But even all this is not the end of the squeeze.

Japan's other partial energy option is the importation of liquified natural gas (LNG) -- which it imports from Malaysia, Brunei, Qatar, UAE, Indonesia and Australia. Japan needs to further boost imports if it can but prices for LNG are surging. The combined energy deficit Japan is facing would require a net increase, according to Tanaka, of LNG and oil that would run about $40 billion a year -- wiping out completely Japan's trade surpluses and more.

In meetings hosted by the Center for Strategic and International Studies this past week, Nobuo Tanaka made an appeal for the US to export some of its cheap LNG supply to Japan. The price of LNG in Japan is currently four times the price in the United States.

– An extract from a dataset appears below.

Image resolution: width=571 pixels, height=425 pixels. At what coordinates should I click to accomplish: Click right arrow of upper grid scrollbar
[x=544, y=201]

However, House of Representatives Natural Resources Committee Ranking Member Edward Markey has over the last several months been agitating in speeches and correspondence with Energy Secretary for the US to restrict LNG exports -- thus keeping prices low in the United States and leaving key strategic allies like Japan vulnerable to surging global LNG prices and to the geostrategic flirtations from Russia. Tanaka said that with Russia, about which the US has increasing concerns about its mercantilist global energy behavior, Japan may be forced to build new grid and pipeline infrastructure with Russia given the cold shoulder the US is thus far showing Japan.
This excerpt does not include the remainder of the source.